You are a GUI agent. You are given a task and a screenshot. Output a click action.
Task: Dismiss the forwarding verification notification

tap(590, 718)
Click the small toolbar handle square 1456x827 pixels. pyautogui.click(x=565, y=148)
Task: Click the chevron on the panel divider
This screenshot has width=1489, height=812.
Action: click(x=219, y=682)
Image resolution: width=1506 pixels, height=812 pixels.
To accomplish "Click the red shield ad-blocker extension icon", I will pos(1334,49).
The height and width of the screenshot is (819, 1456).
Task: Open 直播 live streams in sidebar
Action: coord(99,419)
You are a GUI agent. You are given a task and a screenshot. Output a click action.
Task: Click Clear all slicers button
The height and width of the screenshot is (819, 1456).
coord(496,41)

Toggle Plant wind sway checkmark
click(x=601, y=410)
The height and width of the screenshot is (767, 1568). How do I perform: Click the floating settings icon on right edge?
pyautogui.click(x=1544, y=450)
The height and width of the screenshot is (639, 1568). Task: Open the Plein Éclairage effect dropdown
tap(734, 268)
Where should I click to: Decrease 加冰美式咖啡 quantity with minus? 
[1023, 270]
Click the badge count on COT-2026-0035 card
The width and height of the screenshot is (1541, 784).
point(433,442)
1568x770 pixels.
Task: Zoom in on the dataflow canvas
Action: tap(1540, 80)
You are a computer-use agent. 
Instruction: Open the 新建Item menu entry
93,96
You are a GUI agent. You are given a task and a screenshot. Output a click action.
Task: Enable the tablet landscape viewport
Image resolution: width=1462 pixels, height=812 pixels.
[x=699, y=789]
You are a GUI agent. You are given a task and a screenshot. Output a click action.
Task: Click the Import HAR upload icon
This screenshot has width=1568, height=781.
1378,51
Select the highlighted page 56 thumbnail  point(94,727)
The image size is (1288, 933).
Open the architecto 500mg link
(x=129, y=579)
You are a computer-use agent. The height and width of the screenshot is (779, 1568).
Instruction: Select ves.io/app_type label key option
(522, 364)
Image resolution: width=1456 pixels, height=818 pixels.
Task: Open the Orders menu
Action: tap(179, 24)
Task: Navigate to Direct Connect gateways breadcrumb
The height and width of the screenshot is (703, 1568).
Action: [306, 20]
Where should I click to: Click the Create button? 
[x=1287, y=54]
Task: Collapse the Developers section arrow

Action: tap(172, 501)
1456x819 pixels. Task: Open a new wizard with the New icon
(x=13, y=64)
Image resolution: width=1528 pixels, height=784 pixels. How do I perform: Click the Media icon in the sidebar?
--*--
Scan the lines above for "Select the highlighted" and for "You are a computer-use agent. The". Repeat exactly the line holding each of them and every line in between.

Select the highlighted page 56 thumbnail  point(94,727)
The image size is (1288, 933).
Open the architecto 500mg link
(x=129, y=579)
You are a computer-use agent. The height and width of the screenshot is (779, 1568).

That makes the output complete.